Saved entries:

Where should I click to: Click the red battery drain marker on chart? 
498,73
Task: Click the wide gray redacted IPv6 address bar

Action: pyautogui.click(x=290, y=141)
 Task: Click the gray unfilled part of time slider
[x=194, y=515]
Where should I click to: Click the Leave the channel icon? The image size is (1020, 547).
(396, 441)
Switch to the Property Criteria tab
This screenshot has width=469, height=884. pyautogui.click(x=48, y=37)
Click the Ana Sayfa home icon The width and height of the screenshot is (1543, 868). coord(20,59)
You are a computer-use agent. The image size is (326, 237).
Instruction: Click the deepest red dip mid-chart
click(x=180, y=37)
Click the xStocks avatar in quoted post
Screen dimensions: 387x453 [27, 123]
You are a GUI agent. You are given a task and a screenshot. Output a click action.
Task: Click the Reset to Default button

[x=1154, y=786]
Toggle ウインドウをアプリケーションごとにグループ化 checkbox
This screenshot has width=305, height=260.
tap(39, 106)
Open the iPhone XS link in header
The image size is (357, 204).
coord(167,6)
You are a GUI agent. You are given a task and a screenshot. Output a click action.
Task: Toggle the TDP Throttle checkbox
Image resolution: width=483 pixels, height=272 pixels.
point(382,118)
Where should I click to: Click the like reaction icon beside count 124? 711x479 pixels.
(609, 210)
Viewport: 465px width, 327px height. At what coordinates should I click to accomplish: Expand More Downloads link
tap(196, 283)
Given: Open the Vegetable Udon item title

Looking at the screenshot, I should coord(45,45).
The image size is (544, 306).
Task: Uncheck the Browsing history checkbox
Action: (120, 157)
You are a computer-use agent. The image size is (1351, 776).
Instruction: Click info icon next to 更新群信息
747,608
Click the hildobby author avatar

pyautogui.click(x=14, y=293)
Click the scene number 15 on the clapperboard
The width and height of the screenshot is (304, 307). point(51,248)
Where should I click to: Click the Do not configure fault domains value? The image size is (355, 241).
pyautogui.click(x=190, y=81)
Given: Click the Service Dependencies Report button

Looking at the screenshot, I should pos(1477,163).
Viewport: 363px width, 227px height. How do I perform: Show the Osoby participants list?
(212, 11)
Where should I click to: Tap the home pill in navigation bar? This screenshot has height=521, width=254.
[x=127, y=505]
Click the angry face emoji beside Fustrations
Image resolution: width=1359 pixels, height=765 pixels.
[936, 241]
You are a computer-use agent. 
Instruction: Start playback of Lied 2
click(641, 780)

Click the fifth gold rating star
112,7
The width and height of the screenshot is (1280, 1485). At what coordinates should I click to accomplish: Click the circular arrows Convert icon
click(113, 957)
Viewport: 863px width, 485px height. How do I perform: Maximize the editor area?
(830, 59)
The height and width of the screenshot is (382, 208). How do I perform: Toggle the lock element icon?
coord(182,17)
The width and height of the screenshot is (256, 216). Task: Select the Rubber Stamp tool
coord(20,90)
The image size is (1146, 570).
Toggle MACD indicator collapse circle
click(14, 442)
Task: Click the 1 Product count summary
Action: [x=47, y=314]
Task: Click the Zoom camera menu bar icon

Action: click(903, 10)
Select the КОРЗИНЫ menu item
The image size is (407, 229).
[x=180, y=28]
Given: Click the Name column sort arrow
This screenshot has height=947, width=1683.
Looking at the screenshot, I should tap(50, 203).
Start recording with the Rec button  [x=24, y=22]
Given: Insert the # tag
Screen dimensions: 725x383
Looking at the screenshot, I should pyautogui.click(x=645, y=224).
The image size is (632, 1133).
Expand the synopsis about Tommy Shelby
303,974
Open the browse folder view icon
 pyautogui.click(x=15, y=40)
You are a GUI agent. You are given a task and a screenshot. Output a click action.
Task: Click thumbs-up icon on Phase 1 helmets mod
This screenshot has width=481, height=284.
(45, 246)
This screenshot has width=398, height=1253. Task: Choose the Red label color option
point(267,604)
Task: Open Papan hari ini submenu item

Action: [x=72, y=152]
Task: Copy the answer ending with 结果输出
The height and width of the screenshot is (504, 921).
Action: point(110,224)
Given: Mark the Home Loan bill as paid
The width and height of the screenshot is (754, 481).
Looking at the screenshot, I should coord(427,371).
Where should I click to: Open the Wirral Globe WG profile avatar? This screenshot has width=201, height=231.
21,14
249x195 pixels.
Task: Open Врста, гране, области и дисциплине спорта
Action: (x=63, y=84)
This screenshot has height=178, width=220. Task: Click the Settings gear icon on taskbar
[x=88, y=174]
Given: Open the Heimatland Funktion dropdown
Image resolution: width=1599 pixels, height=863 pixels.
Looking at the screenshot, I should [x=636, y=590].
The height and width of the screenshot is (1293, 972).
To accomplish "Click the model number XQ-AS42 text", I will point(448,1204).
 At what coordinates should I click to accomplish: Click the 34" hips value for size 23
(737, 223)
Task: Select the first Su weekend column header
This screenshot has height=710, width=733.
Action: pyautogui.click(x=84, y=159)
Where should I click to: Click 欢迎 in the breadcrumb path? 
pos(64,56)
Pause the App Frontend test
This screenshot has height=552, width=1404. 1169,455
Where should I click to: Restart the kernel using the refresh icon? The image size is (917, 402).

REQUIREMENT
Could you retype the stretch of the saved entries above from the line containing "Task: Click the wide" through the line containing "The width and height of the screenshot is (304, 307).", with nothing changed?

SOLUTION TO THIS TASK
Task: Click the wide gray redacted IPv6 address bar

Action: pyautogui.click(x=290, y=141)
 Task: Click the gray unfilled part of time slider
[x=194, y=515]
Where should I click to: Click the Leave the channel icon? The image size is (1020, 547).
(396, 441)
Switch to the Property Criteria tab
This screenshot has width=469, height=884. pyautogui.click(x=48, y=37)
Click the Ana Sayfa home icon The width and height of the screenshot is (1543, 868). coord(20,59)
You are a computer-use agent. The image size is (326, 237).
Instruction: Click the deepest red dip mid-chart
click(x=180, y=37)
Click the xStocks avatar in quoted post
Screen dimensions: 387x453 [27, 123]
You are a GUI agent. You are given a task and a screenshot. Output a click action.
Task: Click the Reset to Default button

[x=1154, y=786]
Toggle ウインドウをアプリケーションごとにグループ化 checkbox
This screenshot has width=305, height=260.
tap(39, 106)
Open the iPhone XS link in header
The image size is (357, 204).
coord(167,6)
You are a GUI agent. You are given a task and a screenshot. Output a click action.
Task: Toggle the TDP Throttle checkbox
Image resolution: width=483 pixels, height=272 pixels.
point(382,118)
Where should I click to: Click the like reaction icon beside count 124? 711x479 pixels.
(609, 210)
Viewport: 465px width, 327px height. At what coordinates should I click to accomplish: Expand More Downloads link
tap(196, 283)
Given: Open the Vegetable Udon item title

Looking at the screenshot, I should coord(45,45).
The image size is (544, 306).
Task: Uncheck the Browsing history checkbox
Action: (120, 157)
You are a computer-use agent. The image size is (1351, 776).
Instruction: Click info icon next to 更新群信息
747,608
Click the hildobby author avatar

pyautogui.click(x=14, y=293)
Click the scene number 15 on the clapperboard
The width and height of the screenshot is (304, 307). point(51,248)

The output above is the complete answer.